Re: DSP/Supervisor Competency Checklist
 

Thank you for the opportunity to comment on the Updated DSP and Supervisor Competencies Checklist.

  1. “Evidence of training or education must be maintained for each individual and can cover one or more competencies as long as course content includes related information.”
    1. More guidance is needed on what is appropriate “course content”. The provider does not have enough information to make this determination based on the information provided. The risk of not clarifying what is appropriate “course content” could result in a significant claw-back of funding if DBHDS/DMAS disagrees with the provider.
  2. Evidence of training should include both academic credentials, and specific professional credentials that follow the DSP (e.g., RBT, CNA, etc.). Providers would have an incentive to recruit those who possess valid credentials. This would save them time and resources that would normally be applied to training and supervision (i.e., time that is currently not billable/reimbursed). Most importantly, these credentials would follow the DSP; and providers would no longer have to re-train and re-attest that competencies were met.
  3. The Implemented Skills (tracking) column needs more clarification.

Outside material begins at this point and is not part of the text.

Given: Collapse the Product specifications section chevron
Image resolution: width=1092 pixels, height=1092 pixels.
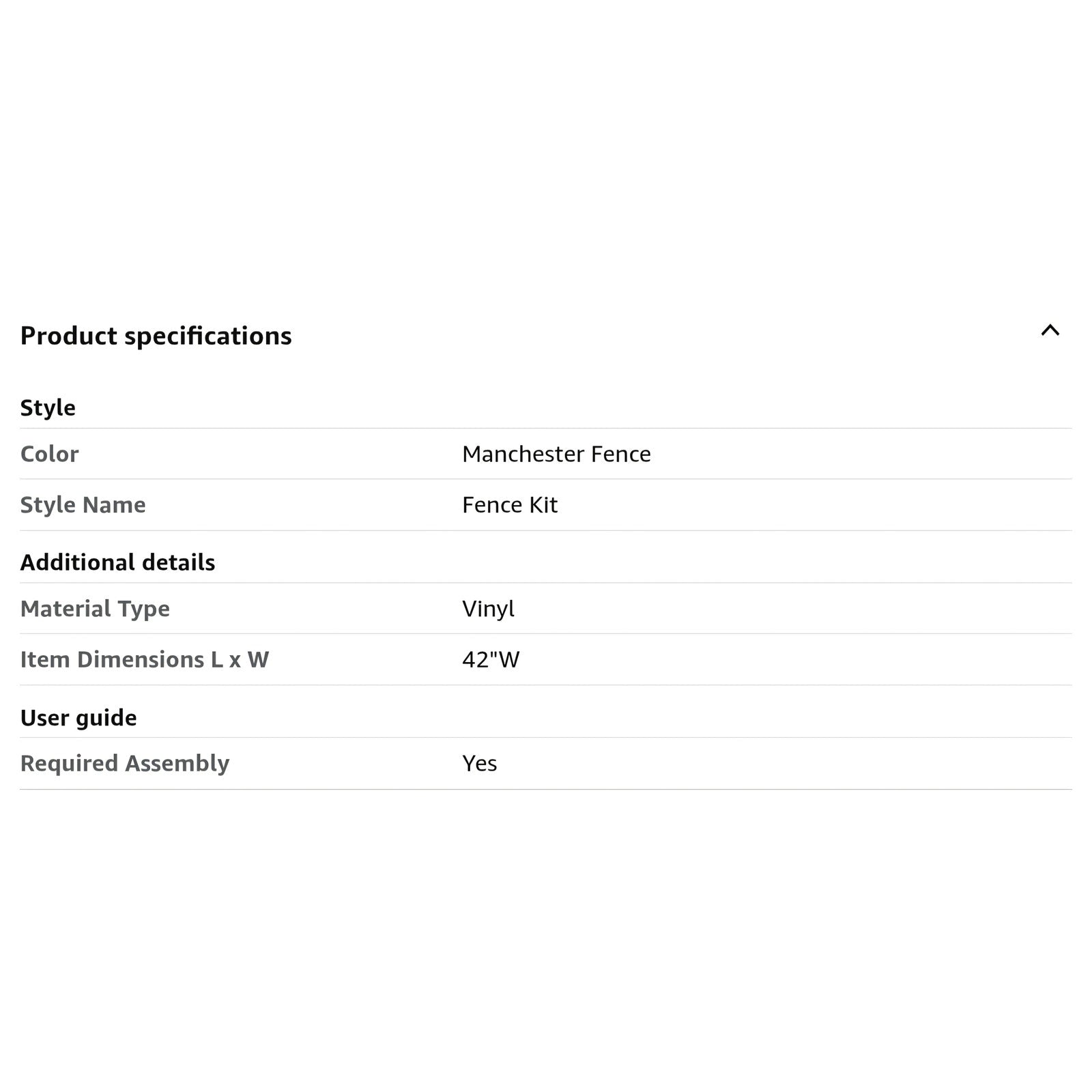Looking at the screenshot, I should coord(1050,331).
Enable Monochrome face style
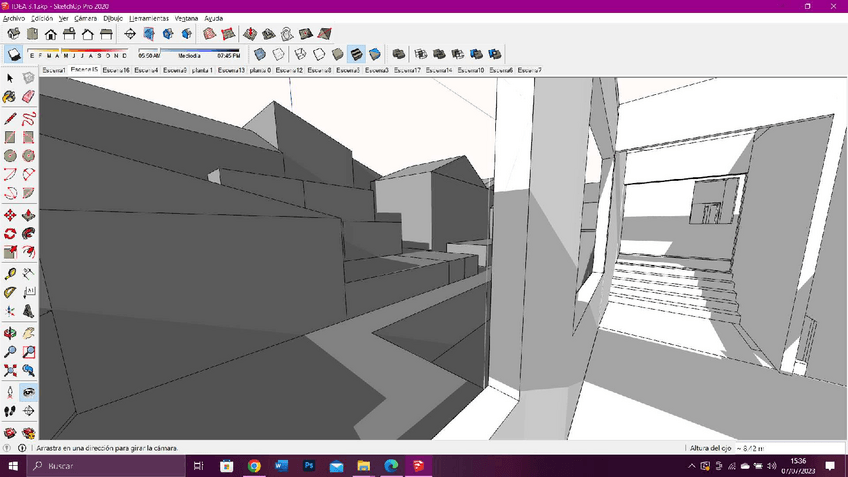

What is meant by:
    1. “communicate a fundamental education of the skill or action”? How do you observe/measure “fundamental education”?
    2. high level of supervision needed”?. What does “high level” look like?
    3. “in the process of establishing the ability”? What does this look like?
    4. moderate level of supervision needed”? What does “moderate level of supervision” look like?
    5. “not on a routine basis as appropriate to the skill or action”? What’s the frequency of a “routine basis”?
    6. “low level of supervision needed”? What does “low level of supervision” look like?
    7. “minimal supervision needed”? What does “minimal supervision” look like?
  4. Elements of Competency 3.0 may not be applicable to all providers. For example, some providers may support individuals who self-administer their own medication, prepare their own meals, and who do not use adaptive equipment. Therefore 3.2, 3.3, and 3.4 would not be relevant competencies for this provider. The language present in Competency says “must be confirmed” without any option for N/A.
  5. Competency 3.6 is incomplete. The “Observation (Indicators)” column appears to have left out some information: “Provides two examples, (one m…”
  6. Since Competency 3 needs to be completed before a DSP can work alone with individuals, why not move it to the top and renumber it as Competency 1?

 

Thanks again for the opportunity to comment on the proposed DSP/Supervisor Competency Checklist.